### STATED TASK 1:
Say whether each statement below agrees with the game project description that follows. Answer yes or no for each, quoting the deciding words of the description.
(a) The game was built in Unity for PC.
(b) Progress was reported to lecturing staff once a month.
(c) Arcadia stops her performance after the breakup.
### STATED TASK 2:
Write the next part of the game project description, picking up after its final sentence.

### DOCUMENT PASSAGE:
--- BEGIN ---

The plot follows Arcadia, the lead singer of a nu-disco band, who is heartbroken after her partner breaks up with her moments before she is due to perform at a New York nightclub. Although devasted, she continues her performance, and our story follows her through the evening as she learns acceptance and hope.

Genre: Third Person, Music-Adventure

Engine: Unity

Development Period: September 2021 - April 2022

Platform: PC

Project Management

The project was our first self-directed, year-long endeavour which required immense project management through the use of design documentations, charts and boards. Progress was relayed back to lecturing staff on a weekly basis with self-scheduled meetings for feedback sessions. Documentation maintained by myself included a GDD detailing premise and inspiration, plot and story, characterisations, technical and gameplay descriptions, asset lists and planning, Gantt charts and miscellaneous documentation.


Art Direction

The visual direction and overall design of the project was one of the largest tasks I achieved over the course of the development year. Split between the design of the characters, environments, cinematic design and execution as well as the post-processing design. It was my responsibility to document the development of these in research, concept art, mood boards, storyboards and other forms of visual development. The process for this was repeated for the design of each unique environment and character that was planned for the final game.


I also attended local exhibitions such as the V&A Dundee's "Night Fever: Designing Club Culture" exhibition in order to be able to physically gauge the presence of objects such as signage, furniture and audio equipment, as well as collect information on graphic design, fashion and a foundation in the general history of club subcultures. Following this, I also obtained a few books looking at different musical subcultures as well as club and exhibition cultures - such as Future Fantasy (Petersen, 2017) and A Brief History of Acid House (Raval, 2018).

--- END ---

### DATA BLOCK:
--- BEGIN ---

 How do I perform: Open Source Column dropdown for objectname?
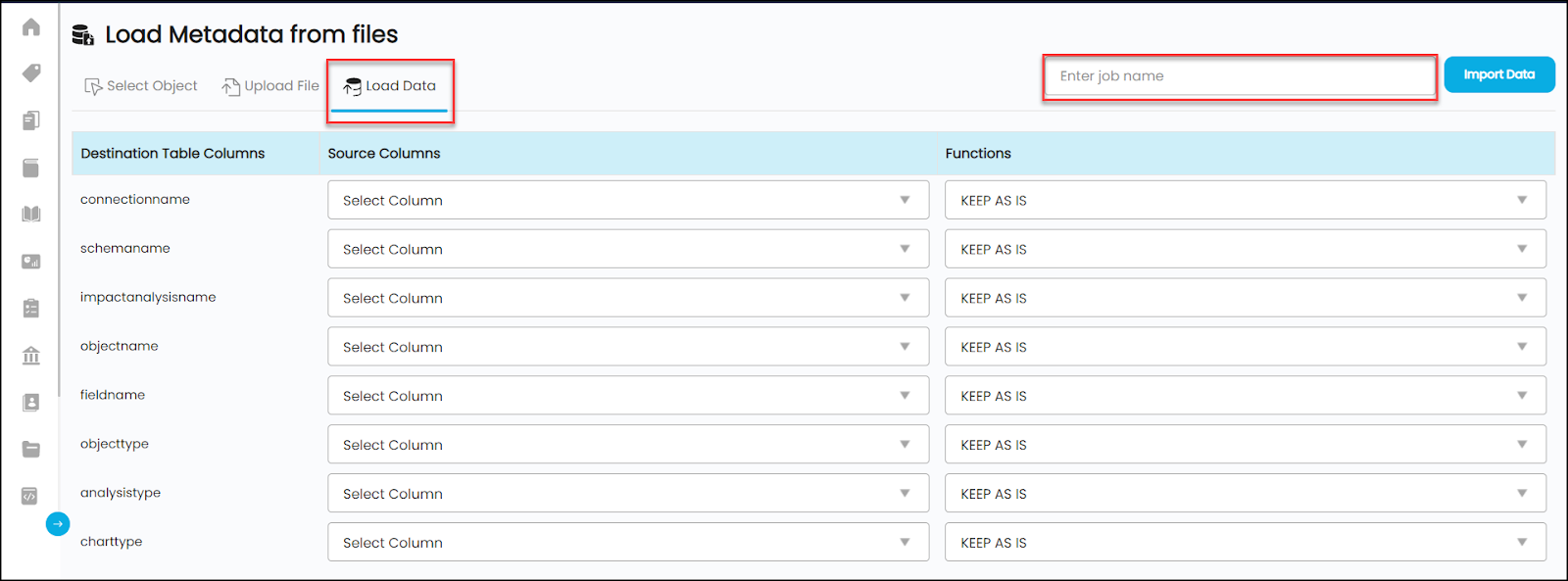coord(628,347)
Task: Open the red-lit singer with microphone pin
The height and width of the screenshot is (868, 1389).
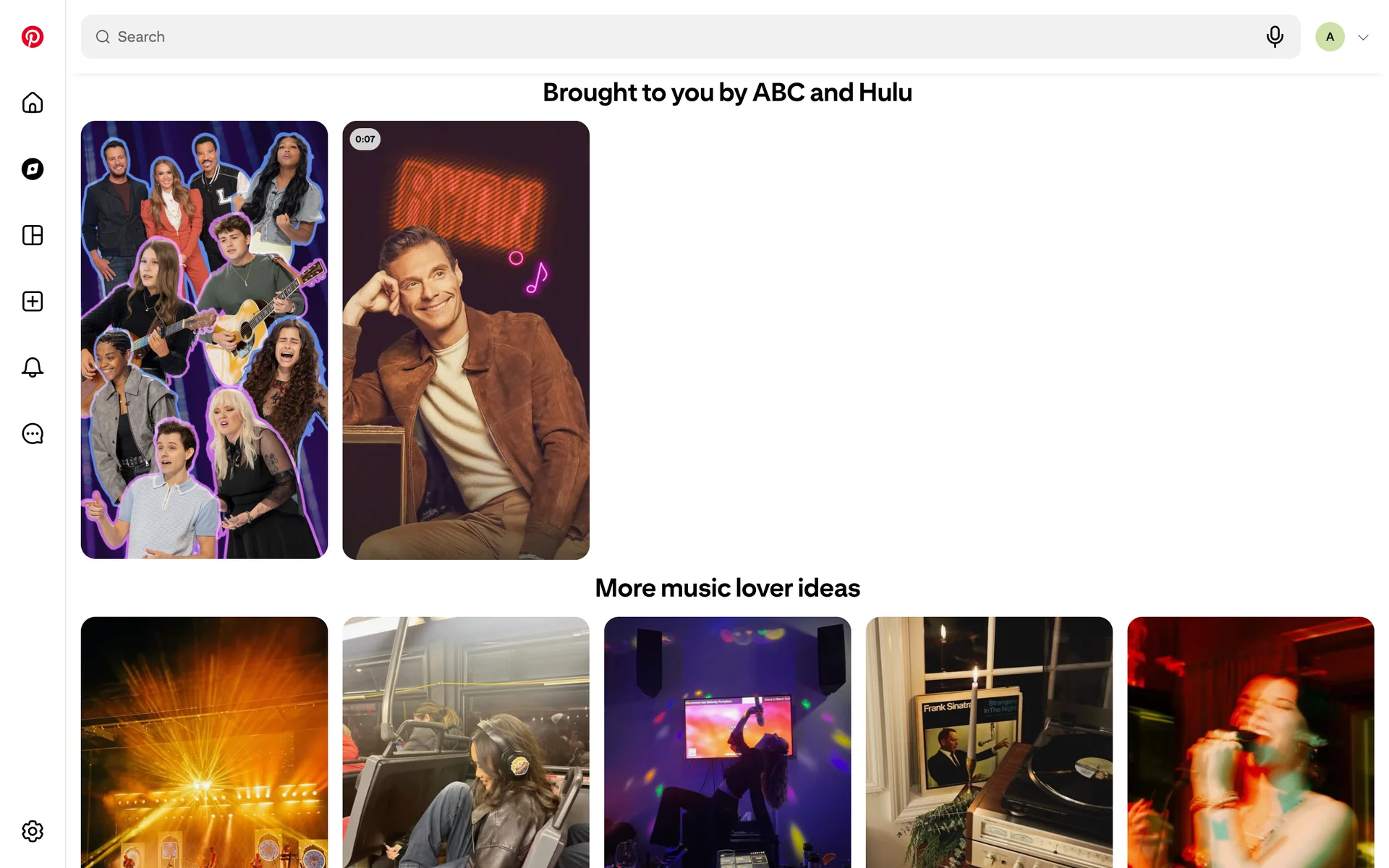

--- END ---

### OUTPUT 1:
(a) Yes: "Engine: Unity" and "Platform: PC".
(b) No: "Progress was relayed back to lecturing staff on a weekly basis".
(c) No: "she continues her performance".

### OUTPUT 2:
3D Visualisation

Assets for the project were almost entirely created by myself, with the exception of a small few effects. Arcadia, the player character, was one of the most complicated single objects that the game features, and was the first time I had properly developed a fully fledged character intended to be shot in the third person. The face for the model was kindly donated by a friend, Alanna Walker, and was scanned and processed using an Artec Scanner and the Studio application. The data was then cleaned-up using a combination of ZBrush and 3DSMax, and retopologised in Wrap3 using their node-based system. Similarly, as there was a large focus on the direction of the fashion and how this represents the characters world, the body was sculpted from a reference of a Barbie doll after considering a range of different mould forms and doll variations - specifically to imitate "fashion proportions". The see-through nature of the costume meant that the entire body form would need to be sculpted, whilst the costume would be a separate transparent object. The body was sculpted in ZBrush before being attached to the head and cleaned-up and the dress, along with hair and accessories was sculpted, retopologised and attached to the rig later in the process.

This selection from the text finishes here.